18th century artefact targeted again after June theft attempt
Cannon fodder is what may become of an 18th century artefact if a plan is not devised to safeguard it on its perch atop Cannon Hill in Uitenhage. Stolen on June 17 last year, the cannon, weighing more than two tons, was rescued by a passer-by who spotted thieves trying to cart it away in broad daylight.
It was finally bolted back into place in November after having been kept at a secure location, and cleaned – but already it has been defaced.
Now sprayed with graffiti, both the cannon and the repainted King George V monument behind it again look worse for wear.
Yesterday, the monument was strewn with condoms – and even underwear.
Mandela Bay Heritage Trust vice-chairwoman and Eastern Cape Historical Organisation secretary Jennifer Bennie said she feared history would repeat itself if the Nelson Mandela Bay Municipality failed to implement preventative measures to protect the integrity of the monument.
“I think the time has come for the cannon to be moved into a protected area such as the Drostdy Museum in Uitenhage because the task of protecting it in its current location is almost impossible,” she said.
“It is one of a kind and its value can’t even be translated into money. It is one of the oldest and most valuable artefacts we have in the metro.”
Last year, a citizen’s arrest led to its recovery.
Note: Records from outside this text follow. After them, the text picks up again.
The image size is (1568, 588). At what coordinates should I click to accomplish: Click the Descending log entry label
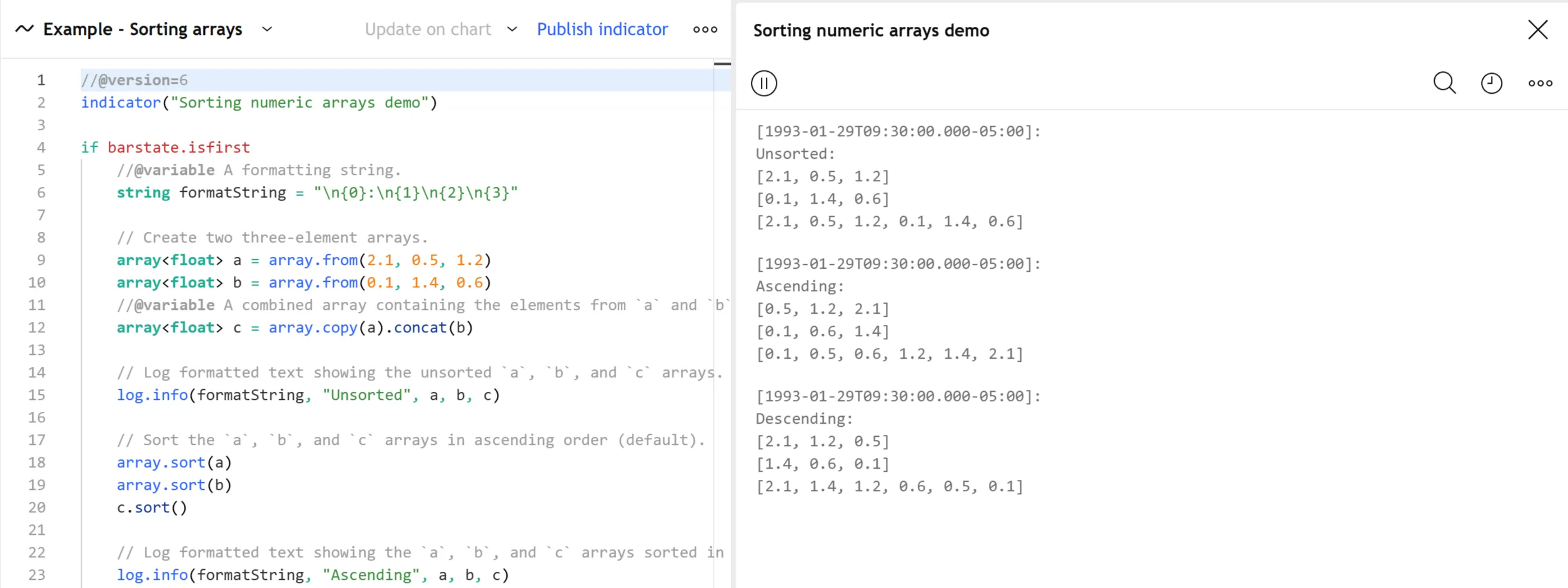click(803, 419)
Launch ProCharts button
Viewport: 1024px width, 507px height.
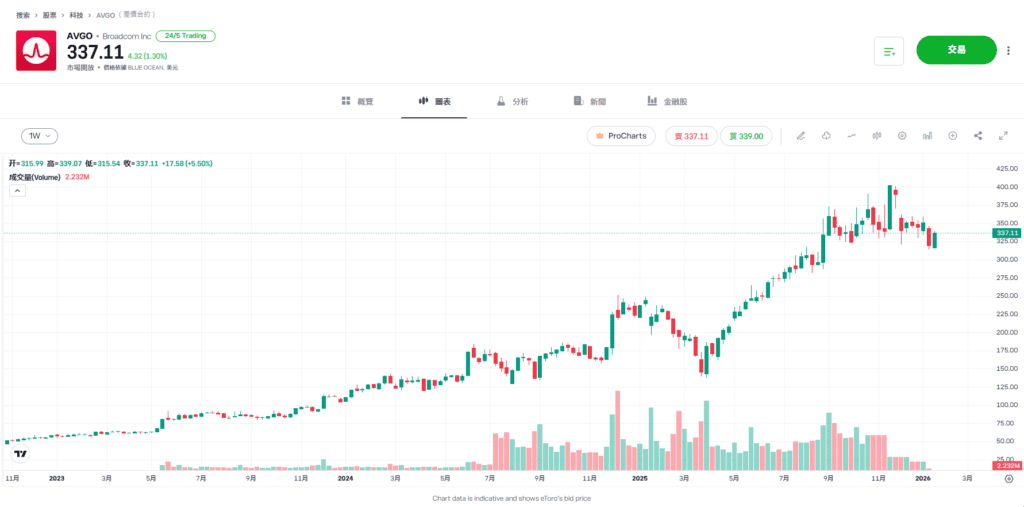[x=621, y=136]
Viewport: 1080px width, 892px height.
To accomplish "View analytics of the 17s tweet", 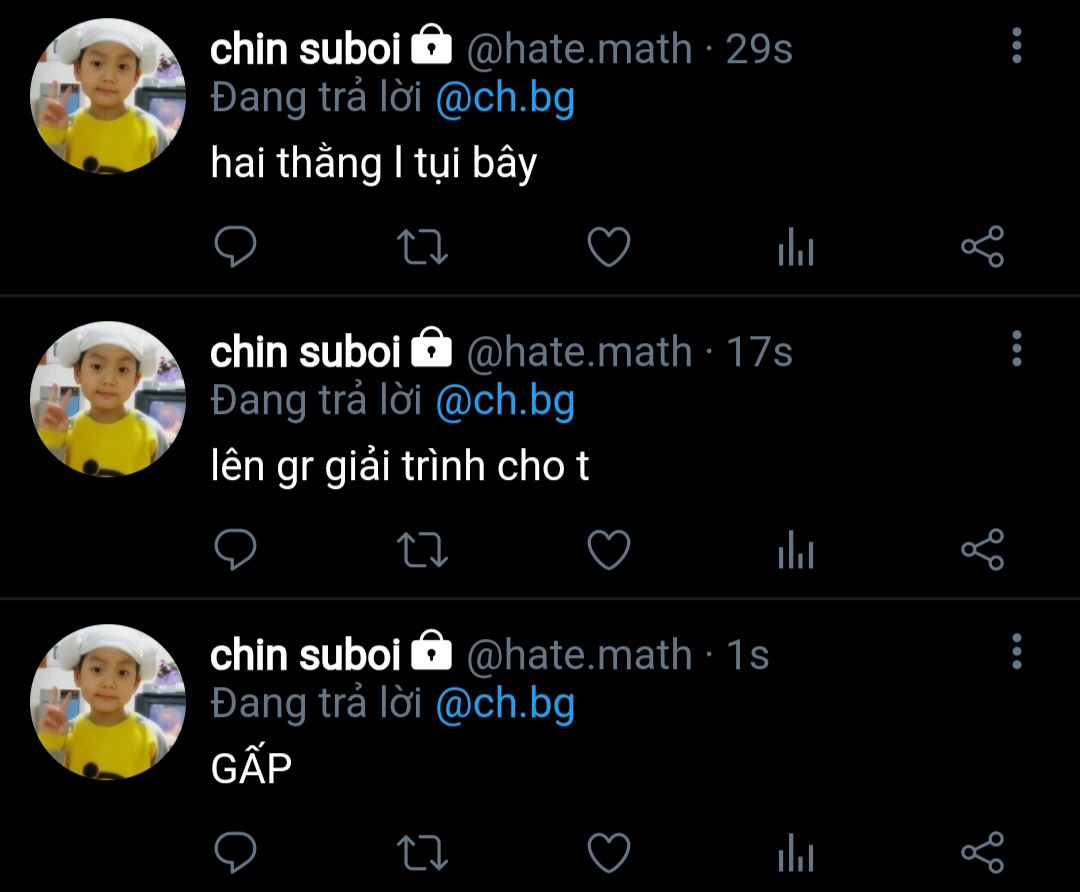I will click(x=796, y=550).
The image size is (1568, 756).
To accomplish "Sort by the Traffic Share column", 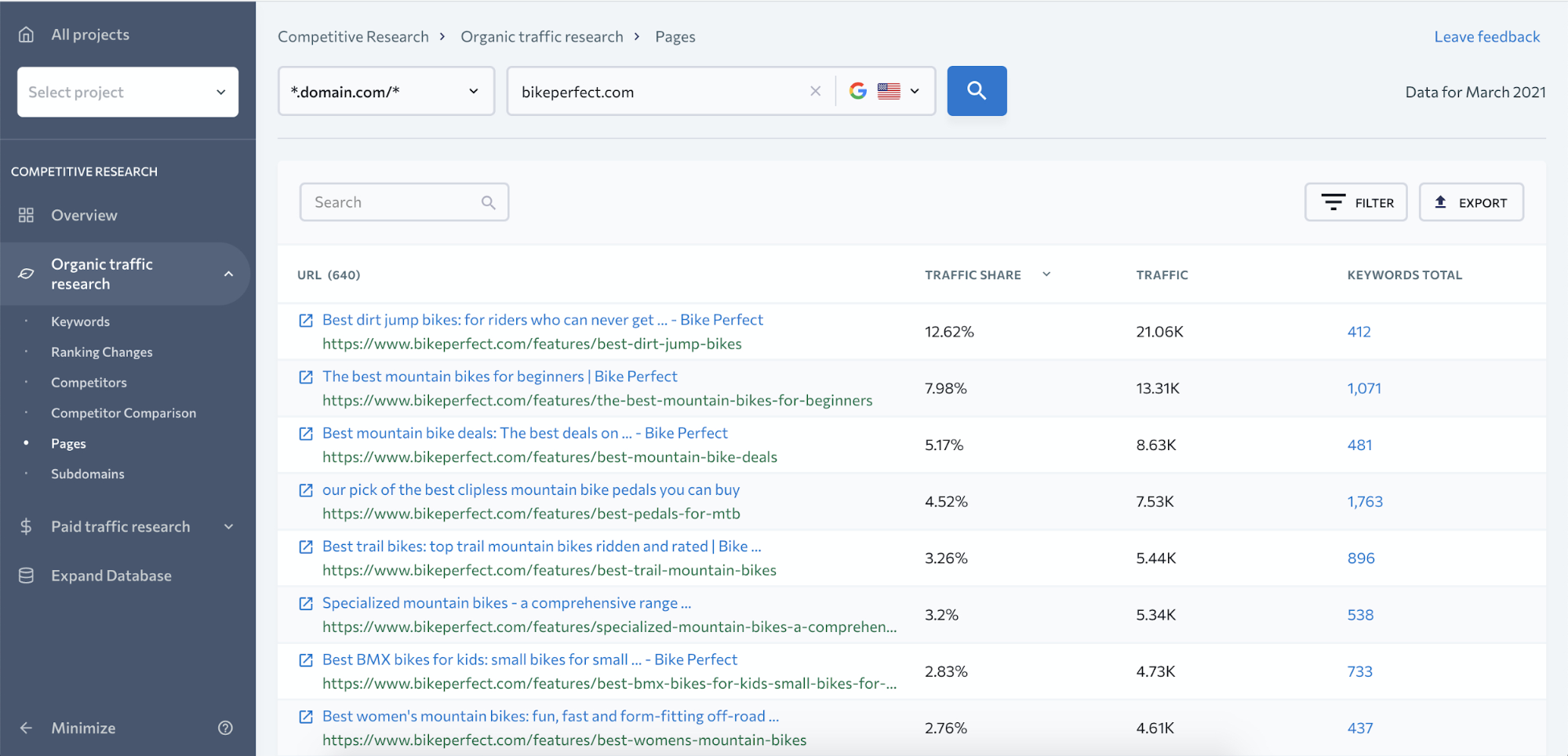I will [973, 275].
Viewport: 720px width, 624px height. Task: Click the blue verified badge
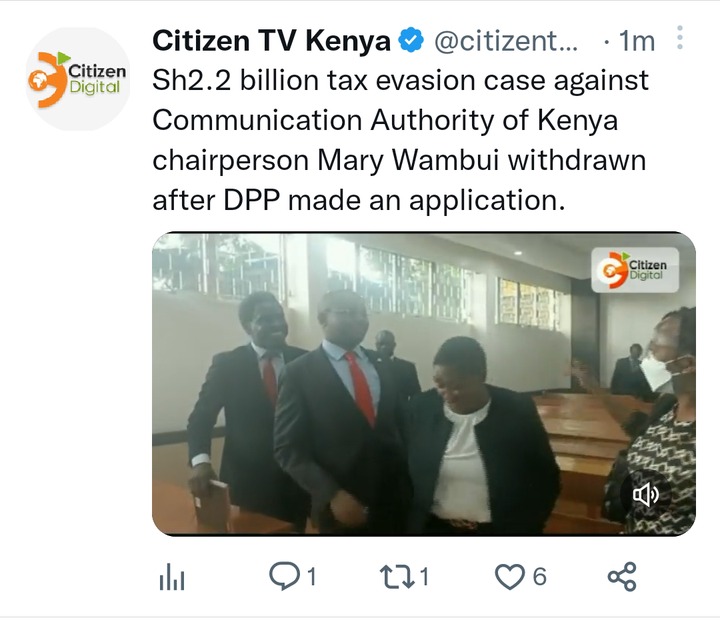pos(411,40)
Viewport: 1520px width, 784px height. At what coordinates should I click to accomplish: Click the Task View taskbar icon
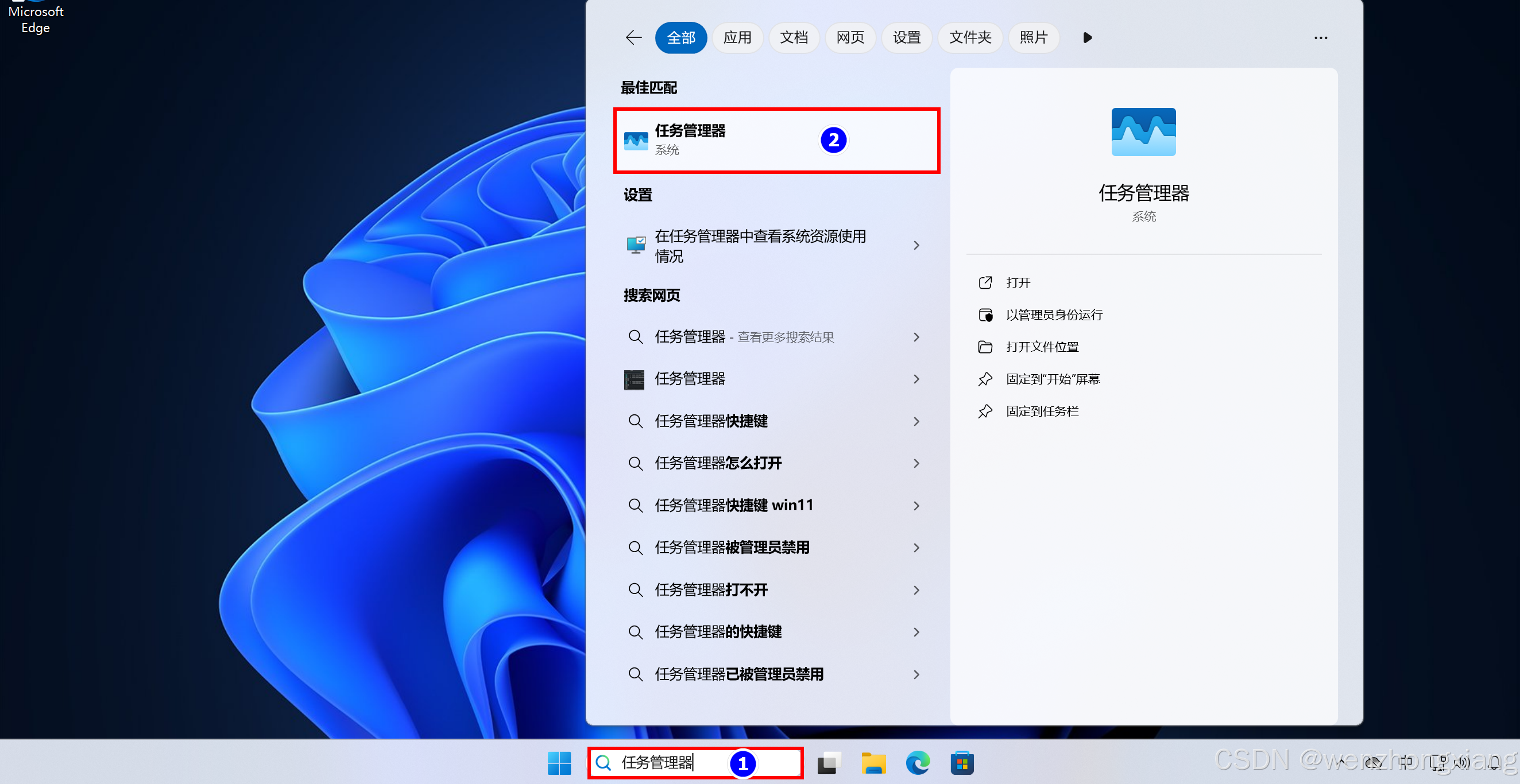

The accused was subsequently released and police spokesman Sergeant Majola Nkohli said no case regarding the attempted theft had been opened with the Uitenhage police.
Four cast-iron gates at the entrance to the monument were also stolen two years ago.
Municipal spokesman Mthubanzi Mniki said: “There is communication between the directorate of sport, recreation, arts and culture and the directorate of safety and security on the sustainable measures that will be put in place.
“In the meantime the area will be monitored by the municipality [safety and security] division. ”
The monument was used as a lookout from 1799 to 1810, when conflict between settlers and indigenous people was high.
The iconic cannon originally formed part of the 80-gun ship, the Amsterdam. While most of its cannons were abandoned before it ran aground near the Swartkops River mouth in 1817, General Jacob Cuyler recovered one and placed it in front of the Uitenhage court.
It was moved in 1911 to Cannon Hill, where it was used to announce the arrival of royal babies and on other special occasions.
After firing its final shot in 1923, it remained at the monument.